The Embeddings are stored in data/embeddings.jsonl, a json lines file where each line is a list of 384 32-bit floating point numbers. Associated metadata is stored in data/metadatas.jsonl and the corresponding texts are located in data/texts.jsonl.

The metadata fields are the same as those used for the Open Australian Legal Corpus, barring the text field, which was removed, and with the addition of the is_last_chunk key, which is a boolean flag for whether a text is the last chunk of a document (used to detect and remove corrupted documents when creating and updating the Embeddings).

Creation 🧪

All documents in the Open Australian Legal Corpus were split into semantically meaningful chunks up to 512-tokens-long (as determined by bge-small-en-v1.5's tokeniser) with the semchunk Python library. These chunks included a header embedding documents' titles, jurisdictions and types in the following format:

Title: {title}
Jurisdiction: {jurisdiction}
Type: {type}
{text}

When embedded into the above header, the names of jurisdictions were capitalised and stripped of hyphens. The commonwealth jurisdiction was also renamed to 'Commonwealth of Australia'. In the cases of types, primary_legislation became 'Act', secondary_legislation became 'Regulation', bill became 'Bill' and decision became 'Judgment'.
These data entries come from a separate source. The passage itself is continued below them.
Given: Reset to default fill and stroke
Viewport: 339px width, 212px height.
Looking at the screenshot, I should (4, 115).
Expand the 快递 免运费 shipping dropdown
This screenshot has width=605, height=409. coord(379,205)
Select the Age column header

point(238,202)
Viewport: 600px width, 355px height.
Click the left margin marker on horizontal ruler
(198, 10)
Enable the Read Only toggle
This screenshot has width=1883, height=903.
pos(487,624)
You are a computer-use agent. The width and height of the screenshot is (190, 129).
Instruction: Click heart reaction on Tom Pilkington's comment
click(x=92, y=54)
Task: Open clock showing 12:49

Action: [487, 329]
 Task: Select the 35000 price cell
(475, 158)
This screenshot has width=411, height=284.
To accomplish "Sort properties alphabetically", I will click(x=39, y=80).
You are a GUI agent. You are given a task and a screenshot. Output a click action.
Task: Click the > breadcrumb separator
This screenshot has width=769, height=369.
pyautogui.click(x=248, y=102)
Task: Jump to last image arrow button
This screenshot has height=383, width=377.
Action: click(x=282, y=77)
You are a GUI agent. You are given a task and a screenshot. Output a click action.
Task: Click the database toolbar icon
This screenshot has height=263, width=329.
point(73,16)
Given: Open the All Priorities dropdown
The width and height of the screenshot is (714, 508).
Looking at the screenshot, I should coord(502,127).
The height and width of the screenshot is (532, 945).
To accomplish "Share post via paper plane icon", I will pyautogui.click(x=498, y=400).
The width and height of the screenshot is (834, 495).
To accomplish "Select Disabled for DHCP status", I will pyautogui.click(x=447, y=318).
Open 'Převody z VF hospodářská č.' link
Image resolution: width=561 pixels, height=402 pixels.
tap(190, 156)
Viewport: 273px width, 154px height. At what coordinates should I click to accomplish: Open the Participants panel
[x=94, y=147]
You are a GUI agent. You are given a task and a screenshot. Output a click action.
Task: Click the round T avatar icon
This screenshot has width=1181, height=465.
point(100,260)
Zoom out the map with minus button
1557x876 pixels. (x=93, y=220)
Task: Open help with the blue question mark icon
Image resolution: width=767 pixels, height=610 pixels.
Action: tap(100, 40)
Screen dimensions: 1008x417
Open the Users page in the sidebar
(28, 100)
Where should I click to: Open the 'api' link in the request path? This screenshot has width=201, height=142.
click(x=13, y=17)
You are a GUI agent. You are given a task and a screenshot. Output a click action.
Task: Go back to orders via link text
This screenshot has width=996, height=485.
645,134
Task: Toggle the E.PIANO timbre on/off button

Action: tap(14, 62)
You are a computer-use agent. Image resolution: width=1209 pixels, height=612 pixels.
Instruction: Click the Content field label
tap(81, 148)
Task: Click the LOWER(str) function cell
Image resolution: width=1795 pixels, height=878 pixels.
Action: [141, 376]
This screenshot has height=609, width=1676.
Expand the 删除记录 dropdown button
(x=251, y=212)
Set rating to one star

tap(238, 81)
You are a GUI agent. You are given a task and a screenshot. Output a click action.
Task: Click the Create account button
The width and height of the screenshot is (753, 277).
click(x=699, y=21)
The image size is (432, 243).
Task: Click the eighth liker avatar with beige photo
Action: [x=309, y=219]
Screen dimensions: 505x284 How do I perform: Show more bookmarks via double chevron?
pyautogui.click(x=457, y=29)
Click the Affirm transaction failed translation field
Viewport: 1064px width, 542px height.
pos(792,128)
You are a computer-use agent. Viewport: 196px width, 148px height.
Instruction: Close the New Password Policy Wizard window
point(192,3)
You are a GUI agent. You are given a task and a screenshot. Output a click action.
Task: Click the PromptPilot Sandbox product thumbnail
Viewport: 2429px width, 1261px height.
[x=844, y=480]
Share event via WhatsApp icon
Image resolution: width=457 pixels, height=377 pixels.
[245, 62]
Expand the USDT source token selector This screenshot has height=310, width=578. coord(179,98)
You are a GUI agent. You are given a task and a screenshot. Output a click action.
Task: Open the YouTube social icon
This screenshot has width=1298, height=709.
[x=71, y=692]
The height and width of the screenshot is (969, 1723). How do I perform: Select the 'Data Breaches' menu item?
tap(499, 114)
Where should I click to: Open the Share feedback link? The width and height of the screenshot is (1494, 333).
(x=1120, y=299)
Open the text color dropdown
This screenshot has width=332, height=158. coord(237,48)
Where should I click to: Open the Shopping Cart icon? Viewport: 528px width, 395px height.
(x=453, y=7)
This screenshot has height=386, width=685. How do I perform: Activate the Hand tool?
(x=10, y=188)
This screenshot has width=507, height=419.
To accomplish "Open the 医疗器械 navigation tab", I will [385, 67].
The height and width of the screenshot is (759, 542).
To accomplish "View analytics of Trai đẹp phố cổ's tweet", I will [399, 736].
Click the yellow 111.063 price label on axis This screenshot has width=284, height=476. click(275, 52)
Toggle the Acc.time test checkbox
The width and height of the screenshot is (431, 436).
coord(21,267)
The chunks were then vectorised by bge-small-en-v1.5 on a single GeForce RTX 2080 Ti with a batch size of 32 via the SentenceTransformers library.

The resulting embeddings were serialised as json-encoded lists of floats by orjson and stored in data/embeddings.jsonl. The corresponding metadata and texts (with their headers removed) were saved to data/metadatas.jsonl and data/texts.jsonl, respectively.

The code used to create and update the Embeddings may be found here.

Changelog 🔄

All notable changes to the Embeddings are documented in its Changelog 🔄.

This project adheres to Keep a Changelog and Semantic Versioning.

Licence 📜

The Embeddings are distributed under the same licence as the Open Australian Legal Corpus.

Citation 🔖

If you've relied on the Embeddings for your work, please cite:

@misc{butler-2023-open-australian-legal-embeddings,
    author = {Butler, Umar},
    year = {2023},
    title = {Open Australian Legal Embeddings},
    publisher = {Hugging Face},
    version = {1.0.0},
    doi = {10.57967/hf/1347},
    url = {https://huggingface.co/datasets/umarbutler/open-australian-legal-embeddings}
}

Acknowledgements 🙏

In the spirit of reconciliation, the author acknowledges the Traditional Custodians of Country throughout Australia and their connections to land, sea and community. He pays his respect to their Elders past and present and extends that respect to all Aboriginal and Torres Strait Islander peoples today.

The author thanks the creators of the many Python libraries relied upon in the creation of the Embeddings.

Finally, the author is eternally grateful for the endless support of his wife and her willingness to put up with many a late night spent writing code and quashing bugs.